### Input for this task ###

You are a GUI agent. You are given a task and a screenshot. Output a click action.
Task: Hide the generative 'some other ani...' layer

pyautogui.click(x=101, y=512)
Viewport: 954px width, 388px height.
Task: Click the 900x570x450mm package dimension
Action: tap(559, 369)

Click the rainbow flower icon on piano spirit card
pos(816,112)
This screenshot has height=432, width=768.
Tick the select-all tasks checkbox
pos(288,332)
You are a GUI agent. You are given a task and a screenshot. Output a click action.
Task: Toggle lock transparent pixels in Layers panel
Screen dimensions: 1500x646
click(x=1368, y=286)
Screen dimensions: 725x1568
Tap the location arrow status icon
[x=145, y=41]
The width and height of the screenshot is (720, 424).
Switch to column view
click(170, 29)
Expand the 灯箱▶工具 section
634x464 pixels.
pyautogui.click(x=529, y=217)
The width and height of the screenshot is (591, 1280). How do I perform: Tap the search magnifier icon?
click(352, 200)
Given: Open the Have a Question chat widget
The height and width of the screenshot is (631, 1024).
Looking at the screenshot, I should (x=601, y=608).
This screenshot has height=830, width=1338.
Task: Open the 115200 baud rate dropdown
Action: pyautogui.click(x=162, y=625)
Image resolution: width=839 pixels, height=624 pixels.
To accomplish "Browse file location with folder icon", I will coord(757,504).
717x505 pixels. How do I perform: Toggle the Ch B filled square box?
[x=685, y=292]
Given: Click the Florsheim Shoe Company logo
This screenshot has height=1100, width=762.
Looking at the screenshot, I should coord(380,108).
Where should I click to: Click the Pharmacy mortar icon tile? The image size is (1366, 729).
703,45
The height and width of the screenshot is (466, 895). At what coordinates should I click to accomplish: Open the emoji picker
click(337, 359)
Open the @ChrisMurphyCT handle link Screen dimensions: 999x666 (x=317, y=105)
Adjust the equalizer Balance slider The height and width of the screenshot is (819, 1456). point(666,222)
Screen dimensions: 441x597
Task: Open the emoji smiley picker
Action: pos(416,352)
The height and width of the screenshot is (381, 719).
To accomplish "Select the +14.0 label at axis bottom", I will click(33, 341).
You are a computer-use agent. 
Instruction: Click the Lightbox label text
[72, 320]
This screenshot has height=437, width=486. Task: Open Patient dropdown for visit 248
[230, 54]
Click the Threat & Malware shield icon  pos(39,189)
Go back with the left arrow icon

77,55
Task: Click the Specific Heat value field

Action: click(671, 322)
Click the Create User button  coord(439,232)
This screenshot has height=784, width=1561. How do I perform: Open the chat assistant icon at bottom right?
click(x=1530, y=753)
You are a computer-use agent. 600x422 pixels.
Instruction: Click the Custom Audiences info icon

###

→ **Exercise brief**: For each line of the entries that holds the word "agent", pull that line out.

→ **Exercise response**:
You are a GUI agent. You are given a task and a screenshot. Output a click action.
You are a GUI agent. You are given a task and a screenshot. Output a click action.
You are a computer-use agent. 
You are a computer-use agent. 600x422 pixels.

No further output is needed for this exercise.